____ Dataset entries

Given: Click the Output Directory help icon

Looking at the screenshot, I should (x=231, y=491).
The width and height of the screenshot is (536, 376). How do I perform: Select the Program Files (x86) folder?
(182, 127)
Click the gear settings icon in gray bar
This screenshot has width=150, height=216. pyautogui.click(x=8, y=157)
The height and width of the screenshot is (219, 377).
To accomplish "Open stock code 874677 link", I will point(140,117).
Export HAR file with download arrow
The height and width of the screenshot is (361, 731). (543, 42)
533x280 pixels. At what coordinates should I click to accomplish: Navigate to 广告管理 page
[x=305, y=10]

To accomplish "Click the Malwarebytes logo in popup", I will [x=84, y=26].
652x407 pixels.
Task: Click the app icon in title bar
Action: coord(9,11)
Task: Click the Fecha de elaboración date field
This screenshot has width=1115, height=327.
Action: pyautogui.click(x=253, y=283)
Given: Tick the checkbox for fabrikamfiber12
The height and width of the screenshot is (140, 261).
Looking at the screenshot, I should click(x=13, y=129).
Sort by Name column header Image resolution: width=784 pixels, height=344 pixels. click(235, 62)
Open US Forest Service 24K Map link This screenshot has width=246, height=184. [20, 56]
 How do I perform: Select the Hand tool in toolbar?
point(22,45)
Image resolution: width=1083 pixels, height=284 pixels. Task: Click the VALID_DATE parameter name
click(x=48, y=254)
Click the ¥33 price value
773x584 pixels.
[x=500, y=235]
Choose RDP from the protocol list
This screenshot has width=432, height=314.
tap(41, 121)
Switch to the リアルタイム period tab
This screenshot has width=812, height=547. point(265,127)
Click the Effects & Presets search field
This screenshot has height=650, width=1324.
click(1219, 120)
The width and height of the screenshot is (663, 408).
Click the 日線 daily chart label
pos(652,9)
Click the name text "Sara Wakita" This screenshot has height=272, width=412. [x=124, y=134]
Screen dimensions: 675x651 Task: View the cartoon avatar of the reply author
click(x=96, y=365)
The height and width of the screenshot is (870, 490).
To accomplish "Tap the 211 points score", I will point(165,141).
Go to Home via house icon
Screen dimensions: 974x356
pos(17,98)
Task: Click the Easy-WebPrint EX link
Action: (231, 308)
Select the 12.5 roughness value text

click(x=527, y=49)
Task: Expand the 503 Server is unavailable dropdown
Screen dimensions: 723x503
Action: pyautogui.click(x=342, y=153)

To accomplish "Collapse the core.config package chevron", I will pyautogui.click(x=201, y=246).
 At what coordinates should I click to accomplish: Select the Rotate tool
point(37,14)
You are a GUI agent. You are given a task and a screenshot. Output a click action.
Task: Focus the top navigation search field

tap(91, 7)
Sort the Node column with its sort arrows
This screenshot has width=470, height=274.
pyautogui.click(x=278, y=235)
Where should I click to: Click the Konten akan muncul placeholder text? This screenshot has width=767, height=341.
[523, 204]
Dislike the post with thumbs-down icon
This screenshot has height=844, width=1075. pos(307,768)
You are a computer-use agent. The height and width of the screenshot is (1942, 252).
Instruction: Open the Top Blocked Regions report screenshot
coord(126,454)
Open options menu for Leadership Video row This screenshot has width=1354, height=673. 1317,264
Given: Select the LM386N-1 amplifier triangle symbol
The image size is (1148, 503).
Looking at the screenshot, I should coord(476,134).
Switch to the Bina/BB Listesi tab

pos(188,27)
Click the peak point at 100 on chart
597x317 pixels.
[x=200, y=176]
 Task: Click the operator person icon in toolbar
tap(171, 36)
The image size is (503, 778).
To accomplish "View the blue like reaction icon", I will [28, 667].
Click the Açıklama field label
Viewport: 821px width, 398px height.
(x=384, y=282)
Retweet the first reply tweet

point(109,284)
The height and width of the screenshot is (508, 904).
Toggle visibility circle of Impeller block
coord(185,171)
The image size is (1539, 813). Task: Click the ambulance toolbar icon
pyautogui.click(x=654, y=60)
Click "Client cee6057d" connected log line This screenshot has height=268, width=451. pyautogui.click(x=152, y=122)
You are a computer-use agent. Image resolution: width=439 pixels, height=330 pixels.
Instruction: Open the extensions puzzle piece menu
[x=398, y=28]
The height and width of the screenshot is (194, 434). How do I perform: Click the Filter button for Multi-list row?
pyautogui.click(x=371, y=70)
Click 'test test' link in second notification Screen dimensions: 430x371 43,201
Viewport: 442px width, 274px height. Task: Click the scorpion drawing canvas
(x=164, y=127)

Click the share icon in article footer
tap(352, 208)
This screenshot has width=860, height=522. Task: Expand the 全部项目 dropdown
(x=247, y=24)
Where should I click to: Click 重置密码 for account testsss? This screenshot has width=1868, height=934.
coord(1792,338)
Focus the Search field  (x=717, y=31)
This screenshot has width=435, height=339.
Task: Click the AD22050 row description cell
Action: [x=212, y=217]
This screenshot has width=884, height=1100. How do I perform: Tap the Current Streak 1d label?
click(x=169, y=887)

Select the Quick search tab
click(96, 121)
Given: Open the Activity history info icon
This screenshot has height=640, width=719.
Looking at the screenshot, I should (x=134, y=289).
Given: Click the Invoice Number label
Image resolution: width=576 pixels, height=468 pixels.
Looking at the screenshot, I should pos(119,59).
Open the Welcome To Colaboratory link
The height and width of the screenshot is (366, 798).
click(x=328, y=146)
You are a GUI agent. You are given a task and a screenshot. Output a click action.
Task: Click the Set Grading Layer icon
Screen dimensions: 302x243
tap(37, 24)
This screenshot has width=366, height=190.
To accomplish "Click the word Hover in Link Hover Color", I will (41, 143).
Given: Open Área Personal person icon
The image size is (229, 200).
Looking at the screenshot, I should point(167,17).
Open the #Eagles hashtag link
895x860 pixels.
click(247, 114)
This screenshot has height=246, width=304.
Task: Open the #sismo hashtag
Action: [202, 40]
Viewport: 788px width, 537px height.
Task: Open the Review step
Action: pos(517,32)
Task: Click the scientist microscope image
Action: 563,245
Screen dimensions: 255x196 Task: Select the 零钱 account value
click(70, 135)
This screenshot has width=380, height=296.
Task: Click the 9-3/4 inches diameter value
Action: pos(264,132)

________

> [Exercise requirements]: In the listing above, find the line with "Click the 日線 daily chart label" and the line with "Go to Home via house icon", then reproduce both and every line between them exactly.

> [Response area]:
Click the 日線 daily chart label
pos(652,9)
Click the name text "Sara Wakita" This screenshot has height=272, width=412. [x=124, y=134]
Screen dimensions: 675x651 Task: View the cartoon avatar of the reply author
click(x=96, y=365)
The height and width of the screenshot is (870, 490).
To accomplish "Tap the 211 points score", I will point(165,141).
Go to Home via house icon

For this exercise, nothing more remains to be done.